Dual FCA and SRA-Regulated Business Goes Into Administration

Dual FCA and SRA-Regulated Business Goes Into Administration

Legal Futures (UK)
Legal Futures (UK)May 5, 2026

Why It Matters

The collapse underscores the operational vulnerability of dual‑regulated wealth firms when critical personnel exit, highlighting the need for stronger succession planning and insurance risk management across the sector.

Key Takeaways

  • LCM Family, dual FCA/SRA regulated, entered administration in May 2026.
  • Assets under administration were about £89 m (~$114 m) for 300 clients.
  • Director health issues and sudden legal‑practice exit triggered operational collapse.
  • Client complaints over zero‑value call warrants spiked insurance premiums.
  • SRA also intervened in BLB Solicitors after its failed sale.

Pulse Analysis

Dual regulation by the FCA and SRA has been touted as a competitive edge for wealth‑management firms, allowing them to offer integrated financial, legal, and tax advice under a single licence.
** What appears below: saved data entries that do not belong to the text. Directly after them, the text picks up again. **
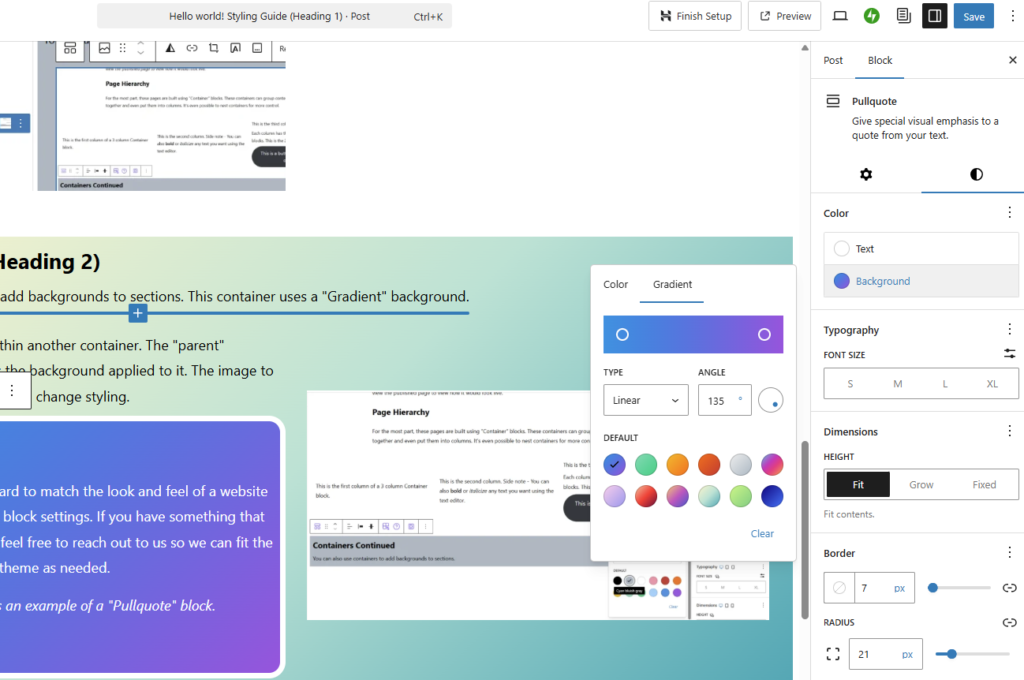Viewport: 1024px width, 680px height.
Task: Expand Typography section options menu
Action: tap(1009, 330)
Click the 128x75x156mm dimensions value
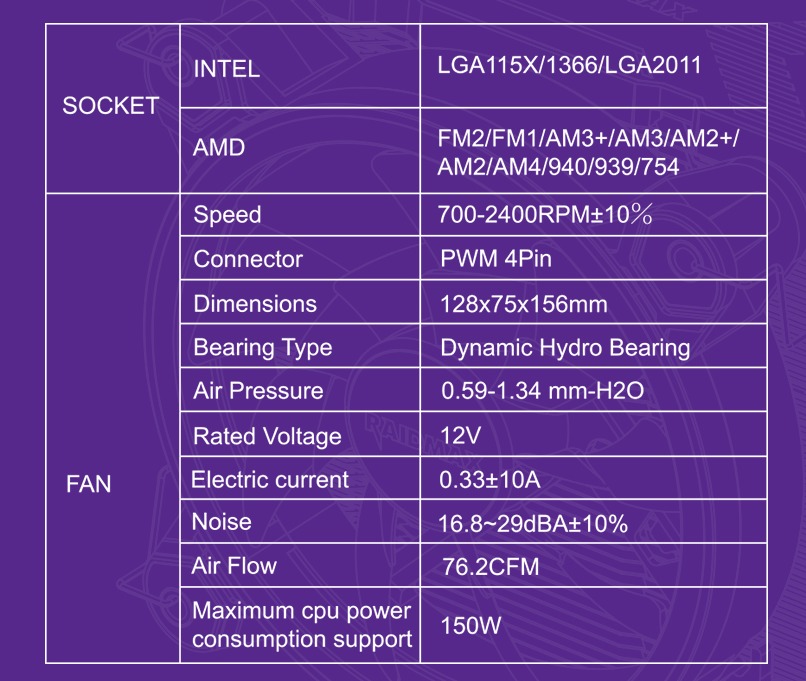806x681 pixels. [x=524, y=304]
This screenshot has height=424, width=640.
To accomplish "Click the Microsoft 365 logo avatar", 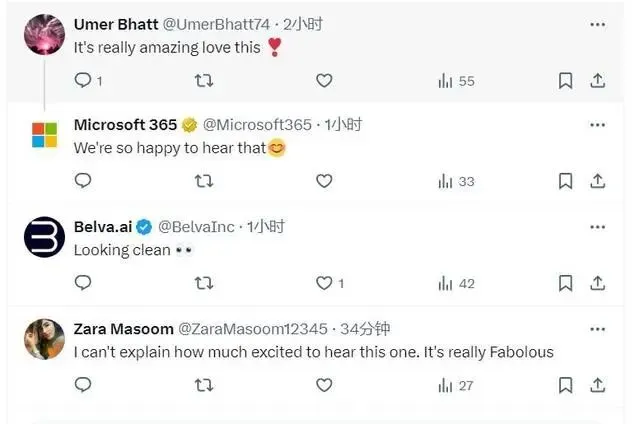I will [44, 135].
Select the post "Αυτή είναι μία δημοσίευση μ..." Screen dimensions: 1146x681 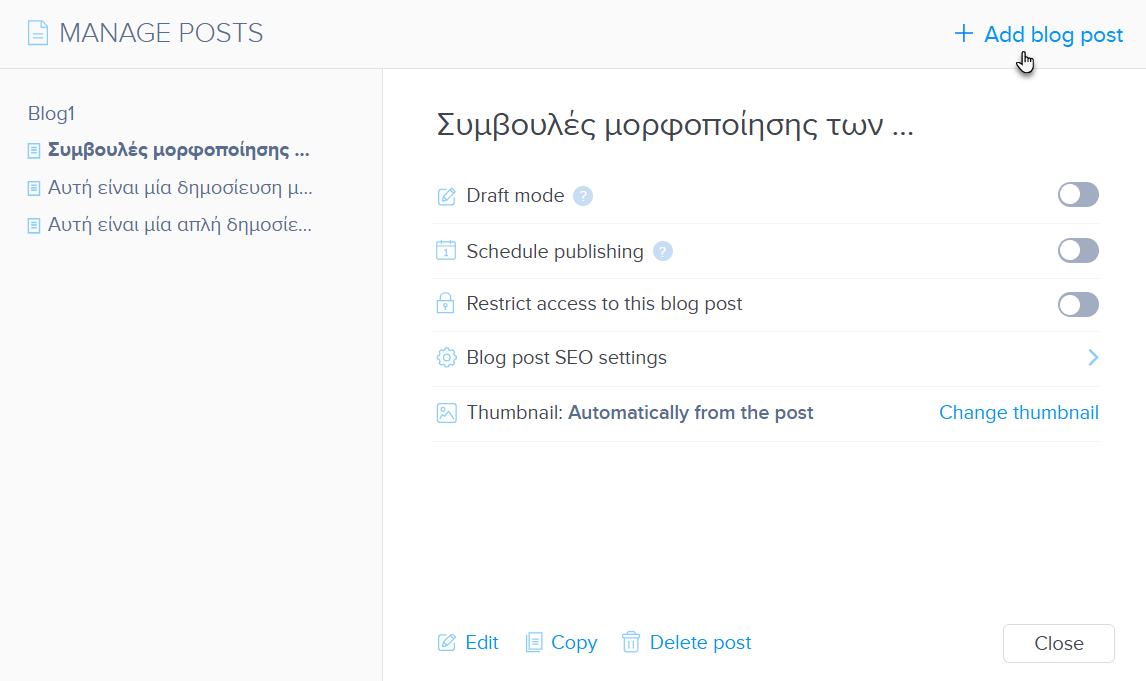coord(180,188)
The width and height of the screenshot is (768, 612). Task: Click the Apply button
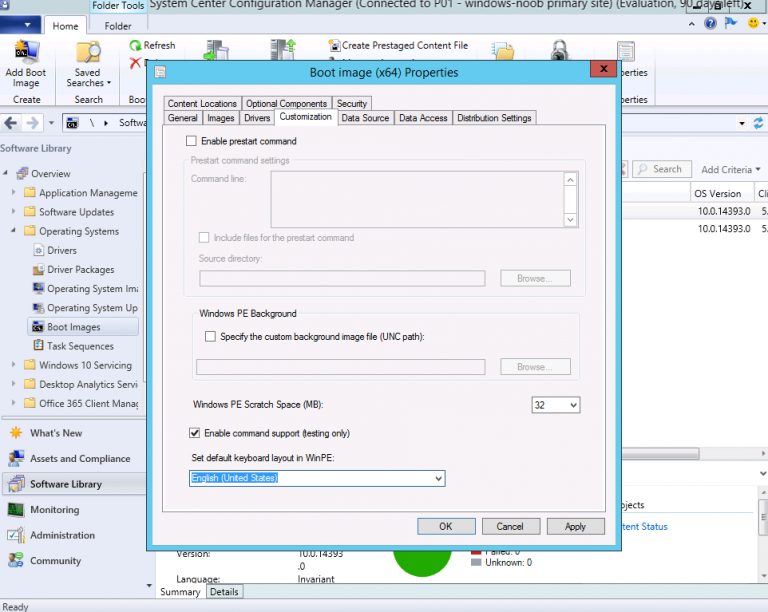575,526
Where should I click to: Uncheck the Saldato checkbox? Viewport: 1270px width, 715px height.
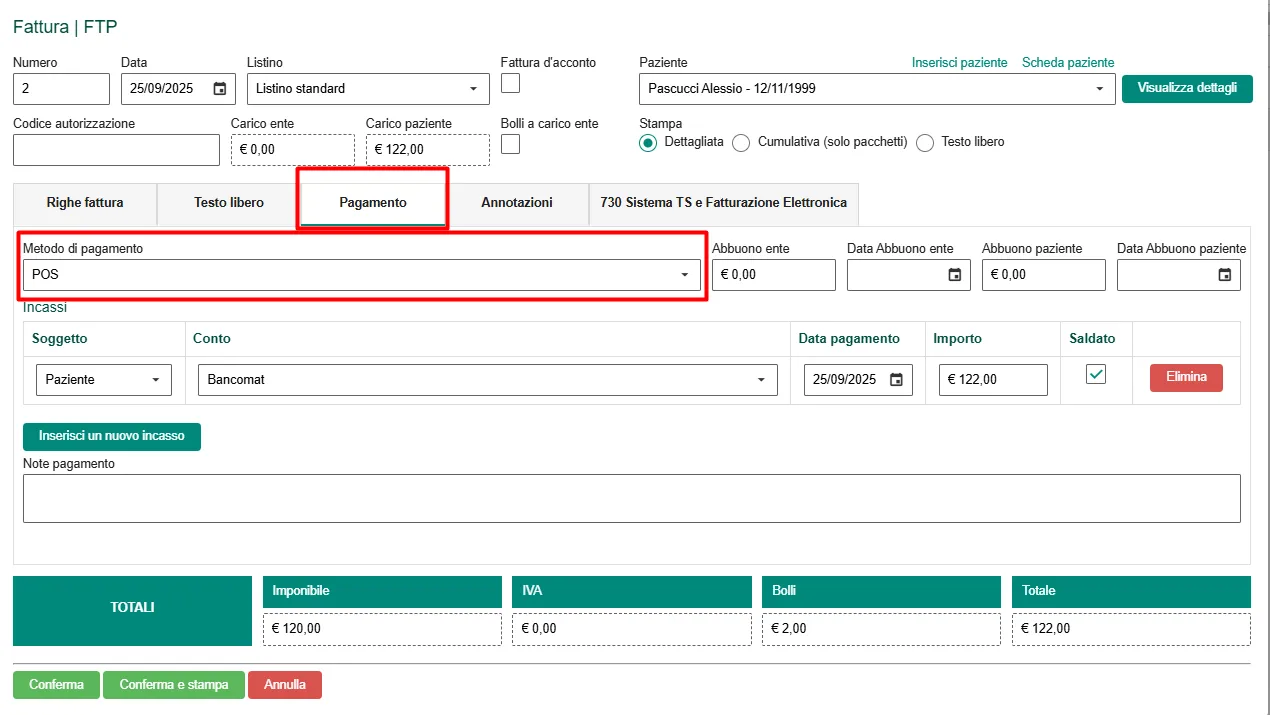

LCM Family was an early adopter, securing an Alternative Business Structure licence after its in‑house legal work reached a critical mass of roughly £120,000 (about $154,000) annually. While the model promised efficiency, the LCM case illustrates how reliance on a single director to oversee the legal arm can create a single point of failure, especially when that individual’s health deteriorates or they depart abruptly.

The immediate triggers of LCM’s downfall were a combination of reduced investment activity, a sharp rise in client complaints about call warrants that had matured at nil value, and an unaffordable renewal quote for professional indemnity insurance. These factors eroded turnover and forced the firm to impose voluntary FCA restrictions before seeking administration. Importantly, the administrators reported that all client monies were returned and legal matters were either handed back to clients or transferred, mitigating immediate client loss but raising questions about the resilience of firms that bundle multiple regulated services.

Industry observers see the LCM and BLB Solicitors administrations as warning signs for the broader wealth‑management sector. Regulators are likely to scrutinise governance structures, succession plans, and insurance adequacy more closely, especially for firms that depend on a handful of key professionals. For investors and advisors, the episode reinforces the importance of diversifying service providers and demanding transparent risk‑management frameworks to safeguard client assets in an increasingly complex regulatory landscape.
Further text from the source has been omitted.